Porting Marginalia to Rails

This PR brings Marginalia SQL comments to Rails as a native feature. I have attempted to closely follow the Marginalia approach to solving the problem whilst introducing a new performance benefit for large applications.

The implementation (both in Marginalia and in this PR) can be broken down into 3 key areas:

Comment configuration & construction

Marginalia defines an array of components to construct an SQL comment. For each item in components, a method is called on Marginalia::Comment and the resulting key-value pair is concatenated into a comment string. This array of components can be modified by the application developer.

In Marginalia:

  self.components.each do |c|
    component_value = self.send(c)
    if component_value.present?
      ret << "#{c}:#{component_value},"
    end
  end

In this PR we have adjusted the method-calling approach to work with Procs instead. Default tags are defined as Procs in Railtie callback handlers (added to the taggings attribute), and users are able to pass custom tag definitions during application configuration.

  tags.flat_map { |i| [*i] }.filter_map do |tag|
    key, value_input = tag
    val = case value_input
          when nil then instance_exec(&taggings[key]) if taggings.has_key? key
          when Proc then instance_exec(&value_input)
          else value_input
    end
    "#{key}:#{val}" unless val.nil?
  end.join(",")

If a custom comment component is required, a Hash can be added to the components array representing the key/value pair for the tag. If a Proc is passed as a value, it will be called when the comment is constructed and can reference internal state via the context Hash.

    config.active_record.query_log_tags_enabled = true
    config.active_record.query_log_tags = [
      :application,
      { single_custom: -> { "static_in_proc" } },
      {
        multiple: "new",
        values: "added",
        at: -> { Time.now }
      }
    ]

  # /*application:MyApp,single_custom:static_in_proc,multiple:new,values:added,at:2021-07-27 12:57:40 +0100*/

Rails integration - ActionController & ActiveJob

The core benefit of Marginalia is being able to decorate SQL queries with details of the context of the source of the query. By default Marginalia will add comment components representing the controller or job context and this is achieved by making use of callback filters.

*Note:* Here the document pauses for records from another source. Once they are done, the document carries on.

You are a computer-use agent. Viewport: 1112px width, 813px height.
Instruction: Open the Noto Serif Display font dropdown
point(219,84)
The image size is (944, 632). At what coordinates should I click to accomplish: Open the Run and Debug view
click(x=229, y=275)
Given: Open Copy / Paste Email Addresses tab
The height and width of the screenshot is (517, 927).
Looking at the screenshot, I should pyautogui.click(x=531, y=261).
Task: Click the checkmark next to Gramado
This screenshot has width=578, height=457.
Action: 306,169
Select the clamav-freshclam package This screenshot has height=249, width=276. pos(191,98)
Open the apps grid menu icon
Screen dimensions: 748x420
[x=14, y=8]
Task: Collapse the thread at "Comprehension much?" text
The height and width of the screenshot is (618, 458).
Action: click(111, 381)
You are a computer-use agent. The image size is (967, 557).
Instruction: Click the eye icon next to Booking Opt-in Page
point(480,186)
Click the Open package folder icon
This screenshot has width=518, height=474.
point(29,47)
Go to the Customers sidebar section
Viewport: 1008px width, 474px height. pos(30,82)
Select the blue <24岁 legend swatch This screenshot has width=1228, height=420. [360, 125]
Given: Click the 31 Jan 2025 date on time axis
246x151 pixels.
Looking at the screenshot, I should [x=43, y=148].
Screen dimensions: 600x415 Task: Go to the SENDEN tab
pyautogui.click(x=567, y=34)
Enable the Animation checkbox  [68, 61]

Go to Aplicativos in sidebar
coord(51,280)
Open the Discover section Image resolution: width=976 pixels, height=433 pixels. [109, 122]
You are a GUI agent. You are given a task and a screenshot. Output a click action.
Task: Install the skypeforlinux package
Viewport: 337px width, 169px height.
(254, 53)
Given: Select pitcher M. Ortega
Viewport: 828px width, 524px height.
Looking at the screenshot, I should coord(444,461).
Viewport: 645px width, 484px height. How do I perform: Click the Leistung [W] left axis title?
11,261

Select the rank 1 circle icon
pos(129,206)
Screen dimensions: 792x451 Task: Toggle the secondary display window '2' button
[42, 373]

Marginalia updates the controller context with around_* callbacks:

  if respond_to?(:around_action)
    around_action :record_query_comment
  else
    around_filter :record_query_comment
  end
...
  def record_query_comment
    Marginalia::Comment.update!(self)
    yield
  ensure
    Marginalia::Comment.clear!
  end

A similar approach is followed in this PR:

  context_extension = ->(controller) do
    around_action :expose_controller_to_query_logs

    private
    def expose_controller_to_query_logs(&block)
      ActiveRecord::QueryLogs.set_context(controller: self, &block)
    end
  end

  ActionController::Base.class_eval(&context_extension)
  ActionController::API.class_eval(&context_extension)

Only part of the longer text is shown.